At 1/2/02 6:55 PM, Charles Daminato wrote:

>Not that I'm personally defending the VeriSign proposed system
>but... (read through)...

<snip>

>Well, ownership isn't in question.  If there is no "subscription" on the
>name, it simply drops into the registry - if there is, the registration
>falls to the next in line.  It's like having a book or a movie on
>reservation.

Yeah. Again, I don't really want to defend Verisign, but the reality is 
that they "own" deleted .com domain names one way or another, and they're 
either going to sell them for $6 at random or $40 to someone with a 
reservation. (To paraphrase the old "joke", we've already established 
what they are, now we're just haggling over the price.)

Since some names are more desirable, it makes sense that they should cost 
more. Given that Verisign is the one selling them either way, I guess I 
can reluctantly agree to the existence of a scheme that allows everyone 
involved to make more money off these names, as long as it is in fact 
possible for everyone in the chain to do so.

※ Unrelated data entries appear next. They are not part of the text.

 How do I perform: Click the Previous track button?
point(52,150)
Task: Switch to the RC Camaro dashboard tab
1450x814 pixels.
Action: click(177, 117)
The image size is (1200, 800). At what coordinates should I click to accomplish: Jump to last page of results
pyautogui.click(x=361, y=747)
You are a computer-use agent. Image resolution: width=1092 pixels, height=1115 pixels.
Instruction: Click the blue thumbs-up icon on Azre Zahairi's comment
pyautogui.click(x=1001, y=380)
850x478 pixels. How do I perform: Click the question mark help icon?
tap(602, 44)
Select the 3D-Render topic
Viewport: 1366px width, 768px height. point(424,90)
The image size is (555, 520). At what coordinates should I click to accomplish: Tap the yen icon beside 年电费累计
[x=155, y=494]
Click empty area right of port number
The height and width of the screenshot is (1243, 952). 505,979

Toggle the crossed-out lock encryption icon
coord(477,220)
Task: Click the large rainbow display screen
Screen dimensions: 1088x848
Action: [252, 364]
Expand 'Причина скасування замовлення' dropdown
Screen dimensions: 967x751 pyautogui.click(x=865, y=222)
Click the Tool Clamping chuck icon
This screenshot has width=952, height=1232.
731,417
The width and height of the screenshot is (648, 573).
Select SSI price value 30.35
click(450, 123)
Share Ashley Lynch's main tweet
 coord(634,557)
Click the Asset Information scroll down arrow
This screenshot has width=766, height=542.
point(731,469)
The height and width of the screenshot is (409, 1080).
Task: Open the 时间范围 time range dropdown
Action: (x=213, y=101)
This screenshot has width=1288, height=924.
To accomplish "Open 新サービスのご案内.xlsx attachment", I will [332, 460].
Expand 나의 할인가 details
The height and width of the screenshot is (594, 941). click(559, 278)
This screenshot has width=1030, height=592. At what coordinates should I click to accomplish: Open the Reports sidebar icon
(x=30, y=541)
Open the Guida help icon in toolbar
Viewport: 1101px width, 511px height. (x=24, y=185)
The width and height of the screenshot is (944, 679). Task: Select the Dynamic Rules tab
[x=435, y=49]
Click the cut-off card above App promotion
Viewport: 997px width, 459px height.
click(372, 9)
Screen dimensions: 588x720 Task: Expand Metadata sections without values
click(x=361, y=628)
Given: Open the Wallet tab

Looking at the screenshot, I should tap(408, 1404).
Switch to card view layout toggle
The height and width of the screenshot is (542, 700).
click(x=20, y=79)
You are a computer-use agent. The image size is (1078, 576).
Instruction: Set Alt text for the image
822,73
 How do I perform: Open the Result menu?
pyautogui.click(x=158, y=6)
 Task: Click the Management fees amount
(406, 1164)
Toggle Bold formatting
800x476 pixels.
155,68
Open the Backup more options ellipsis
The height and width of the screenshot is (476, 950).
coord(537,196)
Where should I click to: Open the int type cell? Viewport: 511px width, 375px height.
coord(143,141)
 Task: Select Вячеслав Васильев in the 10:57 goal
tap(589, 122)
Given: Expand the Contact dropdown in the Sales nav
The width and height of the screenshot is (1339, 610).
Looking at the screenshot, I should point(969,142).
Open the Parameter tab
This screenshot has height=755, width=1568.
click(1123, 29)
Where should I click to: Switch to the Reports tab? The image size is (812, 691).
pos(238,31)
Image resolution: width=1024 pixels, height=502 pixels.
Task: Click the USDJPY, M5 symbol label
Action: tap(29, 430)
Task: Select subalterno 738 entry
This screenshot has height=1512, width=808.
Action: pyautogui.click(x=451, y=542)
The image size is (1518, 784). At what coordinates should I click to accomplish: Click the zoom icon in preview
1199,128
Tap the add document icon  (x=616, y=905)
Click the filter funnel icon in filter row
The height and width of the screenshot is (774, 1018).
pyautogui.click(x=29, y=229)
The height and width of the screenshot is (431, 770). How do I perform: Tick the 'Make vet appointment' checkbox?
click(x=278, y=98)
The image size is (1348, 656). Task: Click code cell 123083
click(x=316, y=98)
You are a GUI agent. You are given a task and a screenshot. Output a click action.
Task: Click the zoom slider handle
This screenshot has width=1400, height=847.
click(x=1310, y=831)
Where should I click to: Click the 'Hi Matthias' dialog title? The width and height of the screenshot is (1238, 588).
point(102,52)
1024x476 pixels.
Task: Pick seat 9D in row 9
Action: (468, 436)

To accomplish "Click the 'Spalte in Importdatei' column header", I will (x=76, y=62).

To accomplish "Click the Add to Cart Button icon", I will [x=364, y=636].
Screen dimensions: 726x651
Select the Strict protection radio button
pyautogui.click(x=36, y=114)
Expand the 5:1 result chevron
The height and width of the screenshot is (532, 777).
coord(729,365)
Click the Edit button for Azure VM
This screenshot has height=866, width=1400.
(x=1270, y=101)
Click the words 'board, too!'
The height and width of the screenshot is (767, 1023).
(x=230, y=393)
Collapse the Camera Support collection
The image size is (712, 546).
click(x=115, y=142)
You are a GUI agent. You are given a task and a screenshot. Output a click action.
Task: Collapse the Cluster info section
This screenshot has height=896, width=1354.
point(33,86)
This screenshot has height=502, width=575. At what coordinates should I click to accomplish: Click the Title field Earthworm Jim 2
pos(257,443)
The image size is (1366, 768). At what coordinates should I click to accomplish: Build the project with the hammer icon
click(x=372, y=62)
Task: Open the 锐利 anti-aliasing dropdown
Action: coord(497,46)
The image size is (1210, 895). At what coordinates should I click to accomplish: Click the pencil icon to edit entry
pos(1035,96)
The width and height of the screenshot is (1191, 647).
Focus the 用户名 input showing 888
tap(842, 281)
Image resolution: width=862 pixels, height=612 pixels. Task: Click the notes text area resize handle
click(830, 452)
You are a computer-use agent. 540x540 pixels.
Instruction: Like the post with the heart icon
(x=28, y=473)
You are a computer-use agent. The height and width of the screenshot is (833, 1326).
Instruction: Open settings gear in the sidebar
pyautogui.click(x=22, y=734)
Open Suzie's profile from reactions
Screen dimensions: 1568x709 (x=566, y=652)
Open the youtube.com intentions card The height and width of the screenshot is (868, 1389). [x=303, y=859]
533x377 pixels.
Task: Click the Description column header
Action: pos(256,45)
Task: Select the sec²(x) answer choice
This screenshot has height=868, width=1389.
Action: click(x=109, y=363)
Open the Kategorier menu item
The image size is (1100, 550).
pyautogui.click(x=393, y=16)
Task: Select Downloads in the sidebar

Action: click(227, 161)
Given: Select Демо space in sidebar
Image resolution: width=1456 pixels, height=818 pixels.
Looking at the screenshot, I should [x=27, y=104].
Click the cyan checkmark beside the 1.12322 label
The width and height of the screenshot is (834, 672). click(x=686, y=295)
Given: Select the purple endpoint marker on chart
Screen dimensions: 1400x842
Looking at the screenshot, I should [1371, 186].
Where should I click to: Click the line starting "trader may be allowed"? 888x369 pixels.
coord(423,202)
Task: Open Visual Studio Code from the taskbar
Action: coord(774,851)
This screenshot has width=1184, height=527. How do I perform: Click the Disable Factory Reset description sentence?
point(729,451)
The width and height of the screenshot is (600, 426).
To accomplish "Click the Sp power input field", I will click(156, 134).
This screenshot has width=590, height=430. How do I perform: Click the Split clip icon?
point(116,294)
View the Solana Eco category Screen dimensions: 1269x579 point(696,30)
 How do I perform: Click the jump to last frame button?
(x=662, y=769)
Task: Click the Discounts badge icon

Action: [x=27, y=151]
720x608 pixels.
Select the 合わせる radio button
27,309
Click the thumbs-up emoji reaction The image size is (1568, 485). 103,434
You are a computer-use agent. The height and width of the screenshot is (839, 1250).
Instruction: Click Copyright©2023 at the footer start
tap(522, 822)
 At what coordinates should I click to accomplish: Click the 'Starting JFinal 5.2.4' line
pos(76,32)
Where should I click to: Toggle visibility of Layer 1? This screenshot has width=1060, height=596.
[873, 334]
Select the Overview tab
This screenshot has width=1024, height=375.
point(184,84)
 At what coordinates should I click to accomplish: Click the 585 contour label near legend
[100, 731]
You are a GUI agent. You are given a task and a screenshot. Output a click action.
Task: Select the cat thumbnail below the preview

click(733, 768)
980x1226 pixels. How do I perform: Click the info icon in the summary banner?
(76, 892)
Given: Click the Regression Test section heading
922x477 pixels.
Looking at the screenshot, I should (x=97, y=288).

However, Verisign's profit for these names increases 766% (from $6 to 
$46), even if every reserved name actually expires, and much more if most 
don't drop. Is my profit (or OpenSRS's profit) going to increase this 
much? I doubt it. That's why the fees seem out of line.


<snip>

>Since the WLS subscription is a "one ticket" system, there would be no
>hammering.  Once a subscription for sex.com (for example) was purchased,
>no one else could get one, until the domain had expired, gone to the
>subscription owner, and the subscription subsequently freed for that
>domain.

But subscriptions can expire if they aren't renewed, just like domains. 
Let's say you're a speculator and you know that someone has purchased the 
subscription for sex.com, and that subscription might expire at noon on 
January 3 (or even worse, you don't know when it might expire because the 
expiration date isn't public). I'd think you're going to hammer the WLS 
subscription availability lookup system to try to get the subscription.

That doesn't seem much better than the current system; it's still a brute 
force method (he with the most connections wins), and SnapNames et al 
will simply buy extra registrar connections to the WLS system so they can 
grab the WLS entries by brute force. So the system will still get crushed 
under heavy loads, and end users will still be forced to go through 
SnapNames, except that SnapNames' cost increased dramatically (especially 
when you factor in that they had to pay for many domains that didn't 
drop), so they charge end-users $499 instead of $49.